Tuttavia, per quanto stampata nero su bianco, anche l’attendibilità di questa dichiarazione è oggetto di scetticismo da parte degli storici, che la ritengono  frutto più dell’emotività del momento che di una credibile ricostruzione dei fatti. Per tutta la sua vita infatti, nelle conversazioni con amici e conoscenti, Tandey non si era mai dimostrato certo dell’accaduto e ripeteva spesso con orgoglio di aver risparmiato la vita a numerosi soldati tedeschi – feriti, disarmati o in fuga – e che non c’era modo per lui di sapere con certezza se tra loro ci fosse anche il giovane Adolf Hitler. Se a questo si aggiunge che, secondo più approfonditi accertamenti storici, le compagnie a cui appartenevano Tandey e Hitler non erano mai state abbastanza vicine in battaglia da dare supporto alla versione dei fatti del Führer, si capisce come sia effettivamente molto improbabile che fosse proprio Henry Tandey l’uomo a non aver sparato a Hitler.

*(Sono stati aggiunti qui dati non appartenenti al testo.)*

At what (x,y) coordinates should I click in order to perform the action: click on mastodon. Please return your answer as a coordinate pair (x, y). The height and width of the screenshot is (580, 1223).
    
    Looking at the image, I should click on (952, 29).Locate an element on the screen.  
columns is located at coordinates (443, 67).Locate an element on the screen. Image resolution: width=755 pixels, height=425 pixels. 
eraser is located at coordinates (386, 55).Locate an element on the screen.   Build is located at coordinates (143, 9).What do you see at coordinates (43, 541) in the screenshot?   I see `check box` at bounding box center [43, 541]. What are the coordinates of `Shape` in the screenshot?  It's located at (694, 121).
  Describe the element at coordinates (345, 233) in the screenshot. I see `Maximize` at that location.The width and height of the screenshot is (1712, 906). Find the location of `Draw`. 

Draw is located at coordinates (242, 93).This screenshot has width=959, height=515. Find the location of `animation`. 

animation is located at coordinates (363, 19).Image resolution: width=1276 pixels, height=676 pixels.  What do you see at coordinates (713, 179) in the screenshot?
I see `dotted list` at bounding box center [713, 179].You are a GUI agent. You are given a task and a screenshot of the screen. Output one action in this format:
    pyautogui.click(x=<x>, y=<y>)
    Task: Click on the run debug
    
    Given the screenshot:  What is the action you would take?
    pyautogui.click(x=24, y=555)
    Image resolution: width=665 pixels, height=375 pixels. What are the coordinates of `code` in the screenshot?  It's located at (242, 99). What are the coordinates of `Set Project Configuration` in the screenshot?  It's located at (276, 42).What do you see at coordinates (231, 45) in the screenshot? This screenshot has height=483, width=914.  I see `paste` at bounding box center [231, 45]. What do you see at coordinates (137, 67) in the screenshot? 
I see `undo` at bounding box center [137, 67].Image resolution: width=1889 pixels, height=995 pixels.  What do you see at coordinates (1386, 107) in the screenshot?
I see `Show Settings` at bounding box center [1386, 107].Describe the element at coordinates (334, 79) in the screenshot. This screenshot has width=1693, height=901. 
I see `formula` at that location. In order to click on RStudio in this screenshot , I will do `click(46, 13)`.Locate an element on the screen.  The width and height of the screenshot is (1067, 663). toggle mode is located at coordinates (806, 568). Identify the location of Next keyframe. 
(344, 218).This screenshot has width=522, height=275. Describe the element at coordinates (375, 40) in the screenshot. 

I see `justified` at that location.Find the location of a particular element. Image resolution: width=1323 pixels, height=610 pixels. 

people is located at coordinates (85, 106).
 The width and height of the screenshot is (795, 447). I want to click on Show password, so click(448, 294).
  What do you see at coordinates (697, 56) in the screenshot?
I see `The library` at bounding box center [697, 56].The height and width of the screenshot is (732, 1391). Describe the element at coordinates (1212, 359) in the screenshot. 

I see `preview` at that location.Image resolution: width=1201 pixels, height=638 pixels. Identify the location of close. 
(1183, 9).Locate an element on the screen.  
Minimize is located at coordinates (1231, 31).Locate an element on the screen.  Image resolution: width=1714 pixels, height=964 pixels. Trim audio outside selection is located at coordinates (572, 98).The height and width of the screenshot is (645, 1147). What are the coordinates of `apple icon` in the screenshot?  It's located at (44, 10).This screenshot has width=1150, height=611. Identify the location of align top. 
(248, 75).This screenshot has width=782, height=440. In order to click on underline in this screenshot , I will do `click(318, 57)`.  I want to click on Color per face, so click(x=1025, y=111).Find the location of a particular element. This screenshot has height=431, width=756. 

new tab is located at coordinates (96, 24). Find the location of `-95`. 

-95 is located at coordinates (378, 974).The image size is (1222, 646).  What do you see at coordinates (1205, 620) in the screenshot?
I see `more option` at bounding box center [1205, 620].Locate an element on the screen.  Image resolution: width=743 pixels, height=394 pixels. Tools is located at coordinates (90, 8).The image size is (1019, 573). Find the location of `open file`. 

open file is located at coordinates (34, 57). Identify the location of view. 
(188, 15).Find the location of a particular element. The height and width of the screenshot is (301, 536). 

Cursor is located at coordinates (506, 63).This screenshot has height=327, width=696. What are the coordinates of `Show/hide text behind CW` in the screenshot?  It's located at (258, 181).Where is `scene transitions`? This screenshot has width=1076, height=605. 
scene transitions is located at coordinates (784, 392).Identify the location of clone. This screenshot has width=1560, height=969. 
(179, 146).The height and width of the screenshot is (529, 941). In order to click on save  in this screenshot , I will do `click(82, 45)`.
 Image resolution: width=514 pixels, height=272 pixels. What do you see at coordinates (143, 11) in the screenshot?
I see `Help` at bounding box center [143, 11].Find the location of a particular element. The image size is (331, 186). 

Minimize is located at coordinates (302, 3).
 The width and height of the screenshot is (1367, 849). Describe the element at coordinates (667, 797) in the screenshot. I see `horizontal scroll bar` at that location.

«Se solo avessi saputo chi sarebbe diventato. Quando vedo tutte le donne e i bambini che sta uccidendo penso solo che mi dispiace di averlo lasciato andare».

E allora cosa? Chi? A questo punto si aprono tre possibili scenari. Il primo e il più probabile è che l’intero aneddoto fosse un’invenzione di Hitler per alimentare il culto della sua personalità. Avere visto la morte a un palmo di naso ed essere stato graziato dal nemico: quale modo migliore per dimostrare che la sua ascesa era frutto di predestinazione, di una volontà superiore? E chi meglio del soldato nemico più decorato per dispensare la grazia? In questa ipotesi, l’acquisizione e l’esposizione in bella vista del quadro di Matania potrebbero essere stati l’ultimo atto di una lunga e premeditata macchinazione, architettata per far giungere, a tempo debito, la storia all’orecchio di Chamberlain e di lì al pubblico.

La seconda possibilità, abbastanza probabile dato che si trattava pur sempre di una guerra, è che effettivamente, nel corso di una battaglia della Prima Guerra Mondiale, un soldato inglese abbia risparmiato la vita a un Adolf Hitler inerme e che Hitler abbia scelto, per vanagloria o per semplice confusione dei ricordi, di dargli il volto di Tandey. In questo caso, esiste almeno un essere umano, destinato a rimanere a noi per sempre ignoto, ad avere effettivamente lasciato vivere Adolf Hitler avendo l’opportunità di fare altrimenti, ad avere fatto effettivamente una cosa terribilmente sbagliata tentando di farne una giusta e onorevole.

L’ultima e meno probabile delle possibilità è che, nonostante le evidenze contrarie, i ricordi di Hitler fossero in effetti corretti: un fatto attribuibile al terrore del momento tale da imprimere a fuoco nella sua memoria il volto di chi gli fece clemenza. In questo scenario quindi, sarebbe esistita almeno una persona al mondo, e noi ne conosciamo le generalità, a conoscere la propria risposta alla domanda: “e tu cosa avresti fatto se avessi potuto uccidere Adolf Hitler prima che diventasse Adolf Hitler?”. E quella persona, anche se lei per prima non conservava un ricordo nitido dell’accaduto, si chiamava Henry Tandey.
 

Nell’immagine in evidenza: un particolare dell’illustrazione di Fortunino Matania.